#### [DIRECTIONS]
Could you give back the records exactly, taking out the pictures?

*** DATA Section Begins ***

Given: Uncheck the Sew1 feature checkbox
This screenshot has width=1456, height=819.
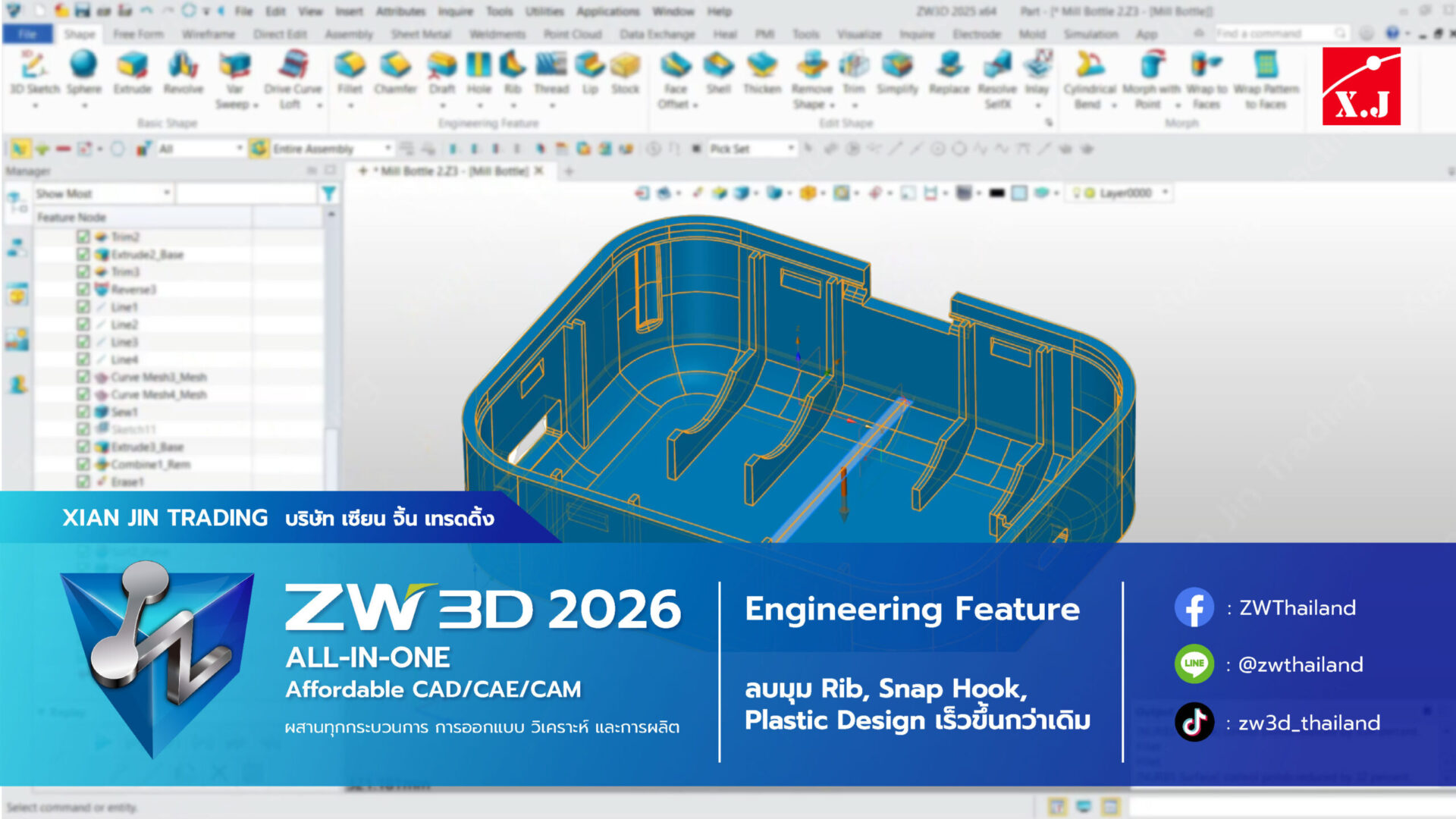Looking at the screenshot, I should [83, 412].
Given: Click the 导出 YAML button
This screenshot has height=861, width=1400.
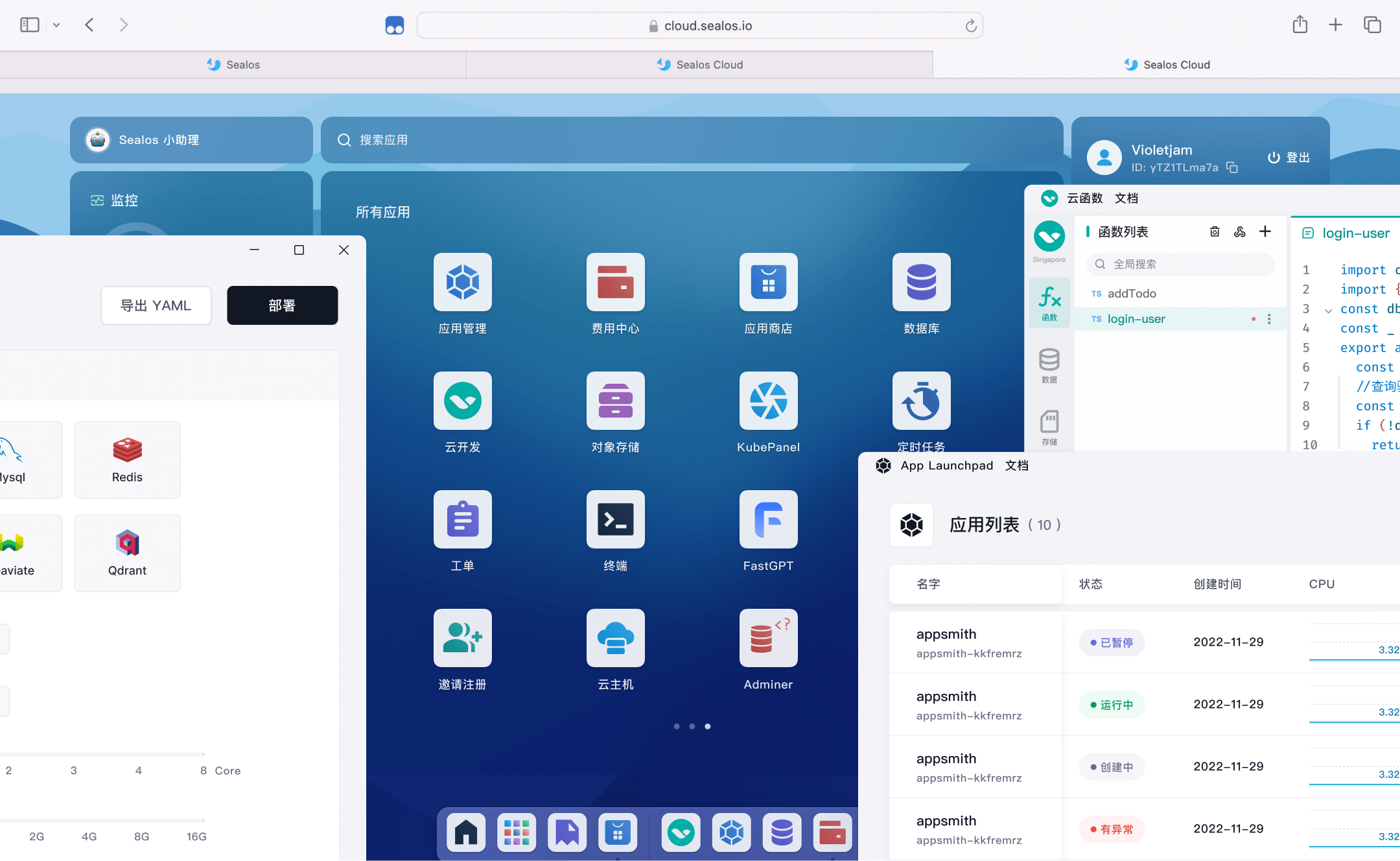Looking at the screenshot, I should 156,305.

*** DATA Section Ends ***

#### [RESPONSE TO THE EXERCISE]
Given: Uncheck the Sew1 feature checkbox
This screenshot has width=1456, height=819.
Looking at the screenshot, I should [83, 412].
Given: Click the 导出 YAML button
This screenshot has height=861, width=1400.
Looking at the screenshot, I should 156,305.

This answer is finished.